Welsh, J L / Wagner, B A / van't Erve, T J / Zehr, P S / Berg, D J / Halfdanarson, T R / Yee, N S / Bodeker, K L / Du, J / Roberts, L J / Drisko, J / Levine, M / Buettner, G R / Cullen, J J. ·Department of Surgery, 1528 JCP-UIHC, The University of Iowa Carver College of Medicine, Iowa City, IA 52242, USA. ·Cancer Chemother Pharmacol · Pubmed #23381814.
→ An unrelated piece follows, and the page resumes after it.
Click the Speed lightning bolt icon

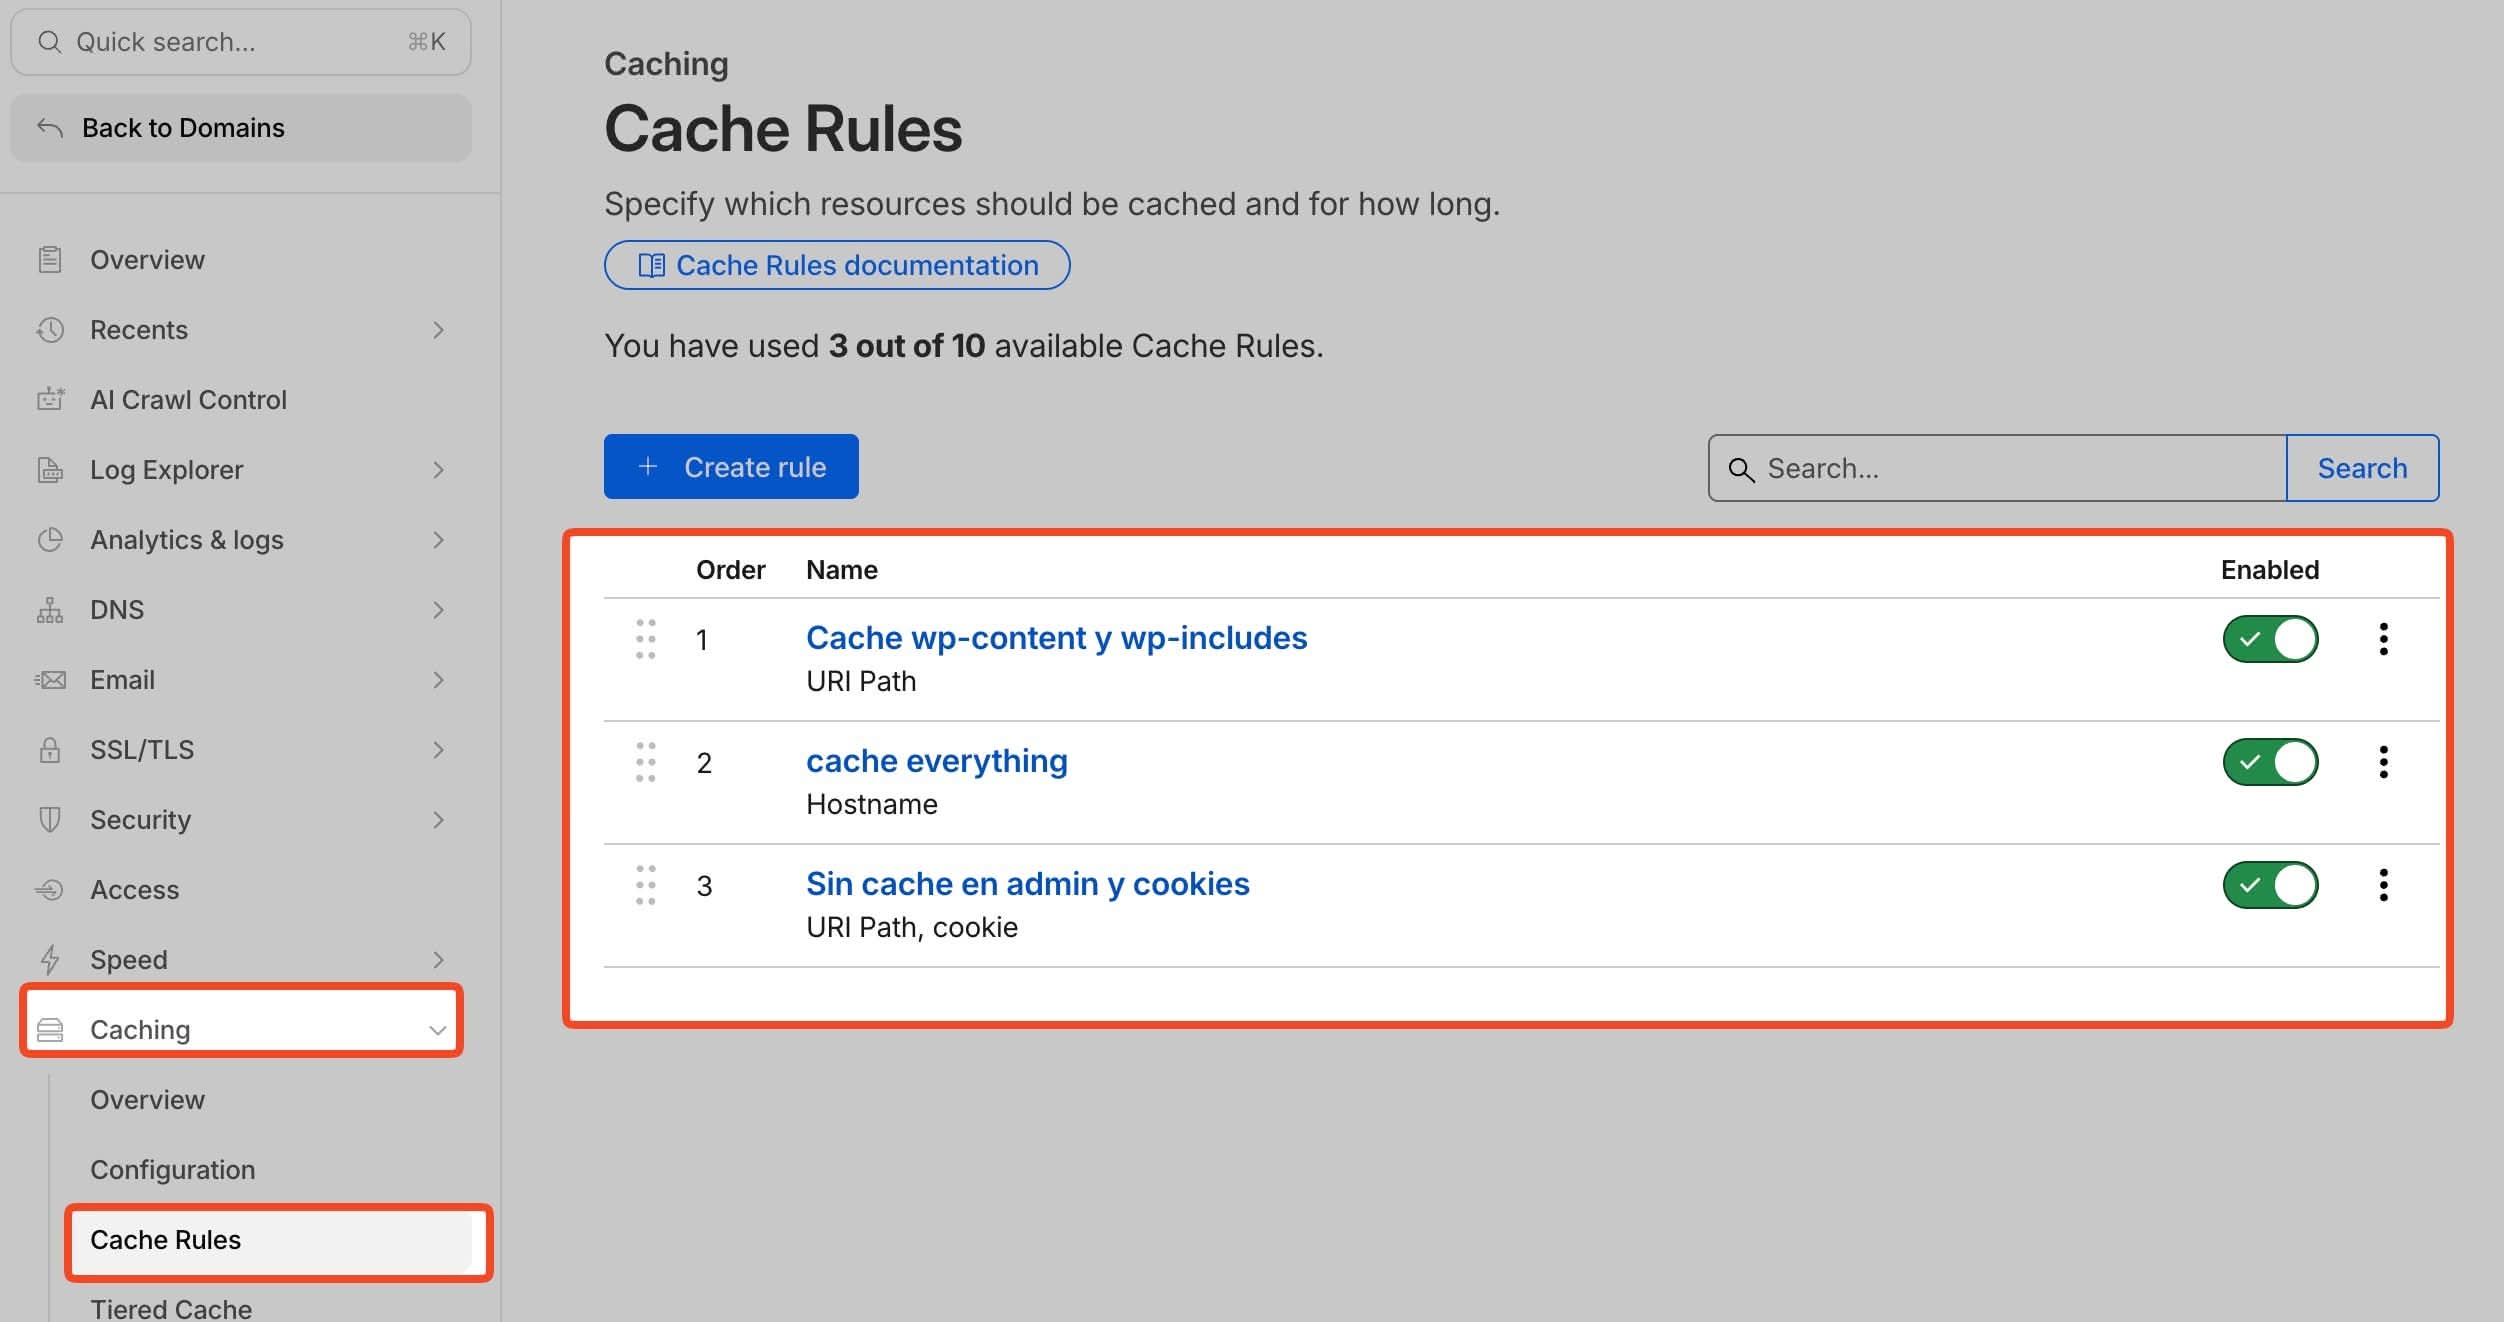[x=50, y=960]
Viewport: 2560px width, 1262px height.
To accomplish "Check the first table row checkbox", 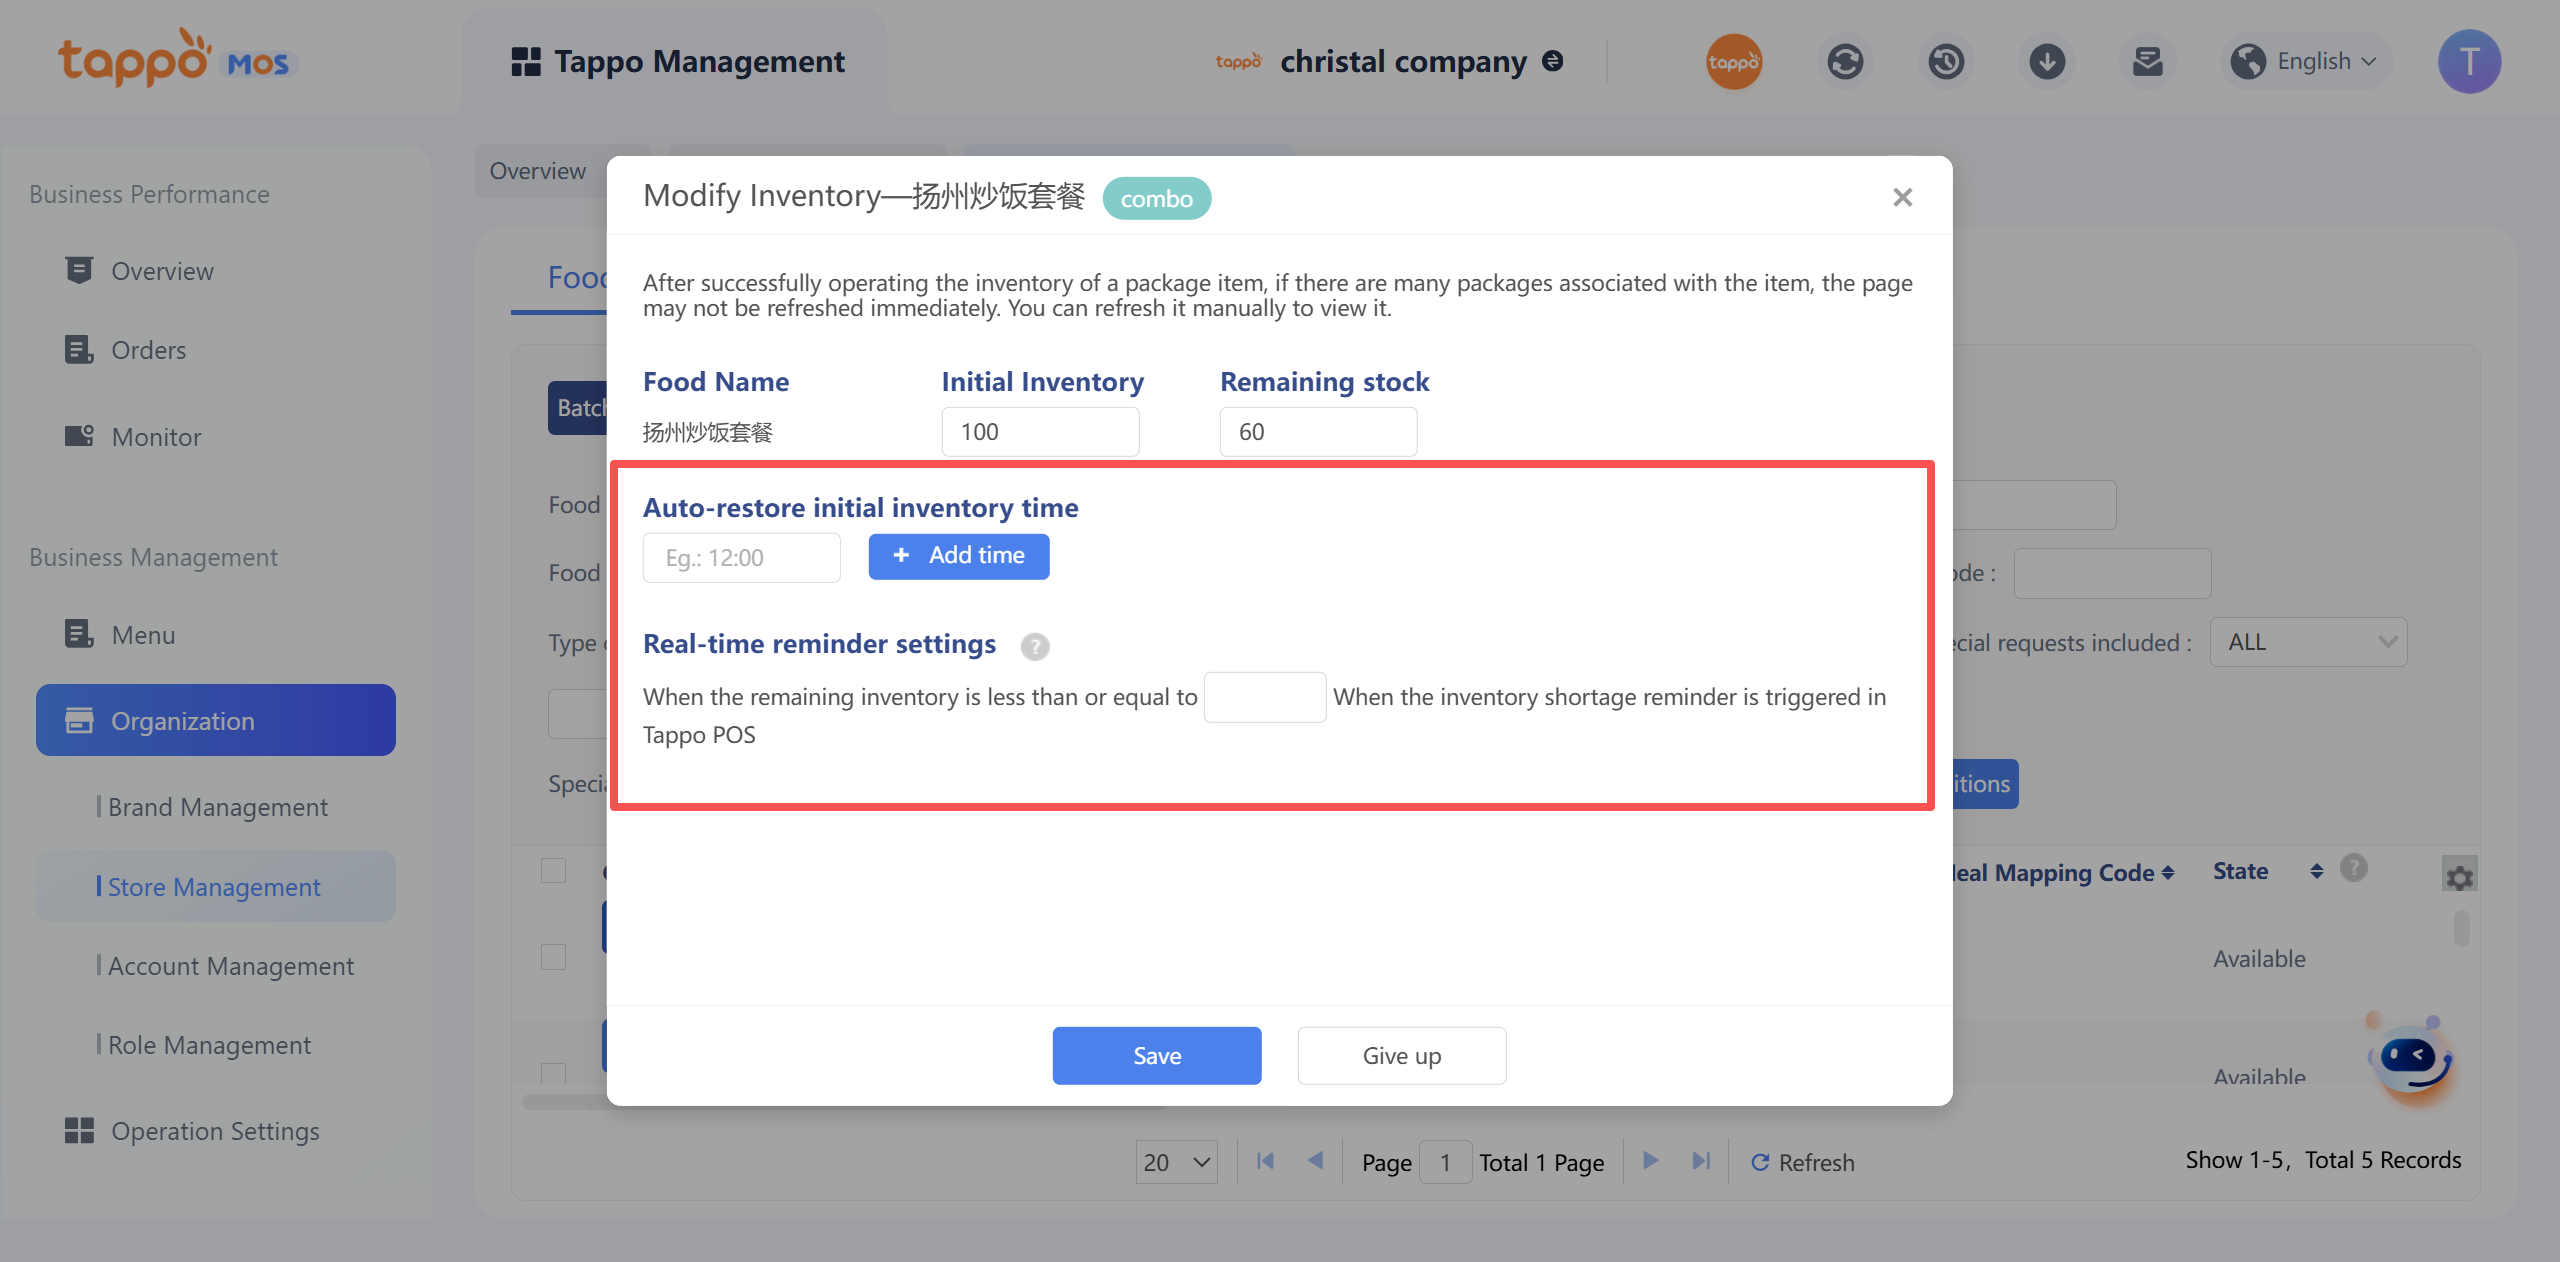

ABSTRACT: BACKGROUND: Treatment for pancreatic cancer with pharmacological ascorbate (ascorbic acid, vitamin C) decreases tumor progression in preclinical models. A phase I clinical trial was performed to establish safety and tolerability of pharmacological ascorbate combined with gemcitabine in patients with biopsy-proven stage IV pancreatic adenocarcinoma. DESIGN: Nine subjects received twice-weekly intravenous ascorbate (15-125 g) employing Simon's accelerated titration design to achieve a targeted post-infusion plasma level of ≥350 mg/dL (≥20 mM). Subjects received concurrent gemcitabine. Disease burden, weight, performance status, hematologic and metabolic laboratories, time to progression and overall survival were monitored. RESULTS: Mean plasma ascorbate trough levels were significantly higher than baseline (1.46 ± 0.02 vs. 0.78 ± 0.09 mg/dL, i.e., 83 vs. 44 μM, p < 0.001). Adverse events attributable to the drug combination were rare and included diarrhea (n = 4) and dry mouth (n = 6). Dose-limiting criteria were not met for this study. Mean survival of subjects completing at least two cycles (8 weeks) of therapy was 13 ± 2 months. CONCLUSIONS: Data suggest pharmacologic ascorbate administered concurrently with gemcitabine is well tolerated. Initial data from this small sampling suggest some efficacy. Further studies powered to determine efficacy should be conducted.

3 Article Comparison of response evaluation criteria in solid tumors with volumetric measurements for estimation of tumor burden in pancreatic adenocarcinoma and hepatocellular carcinoma. 2012

Welsh, Jessemae L / Bodeker, Kellie / Fallon, Elizabeth / Bhatia, Sundershan K / Buatti, John M / Cullen, Joseph J. ·Department of Surgery, University of Iowa College of Medicine, Iowa City, IA 52242, USA. ·Am J Surg · Pubmed #22902100.

ABSTRACT: BACKGROUND: Response evaluation criteria in solid tumors (RECIST) is the accepted method for determining tumor progression. However, RECIST may not estimate disease burden accurately because the axial plane often does not produce the actual longest diameter. Volumetric measurements may be an alternative to better determine tumor size. Our aim was to compare volumetric measurements with RECIST in pancreatic ductal adenocarcinomas (PDA) and hepatocellular carcinomas (HCC). METHODS: RECIST and volumetric measurements were determined in 9 patients with metastatic PDA and 17 patients with HCC who subsequently underwent liver transplantation. Gross pathologic measurements after hepatectomy also were analyzed for volumes. RESULTS: Three-dimensional diameter in volumetric analysis was 38% and 36% higher than RECIST diameter in PDA and HCC, respectively (P < .01). However, RECIST yielded 78% and 23% larger estimated tumor volumes than volumetric analysis in PDA and HCC, respectively (P < .01). Gross pathologic volume in HCC showed a linear correlation with both volumetric analysis (r = .95; P < .01) and RECIST (r = .96; P < .01) but RECIST significantly overestimated gross pathologic volume by an average of 28% (P < .01) whereas volumetric analysis was similar to gross pathologic volume (P = .56). In categorizing treatment response in PDA, RECIST and volumetric analysis were in moderate agreement (κ = .49). CONCLUSIONS: RECIST significantly may overestimate tumor burden compared with volumetric measurements in both PDA and HCC. Volumetric analysis may be the preferred method to detect tumor progression.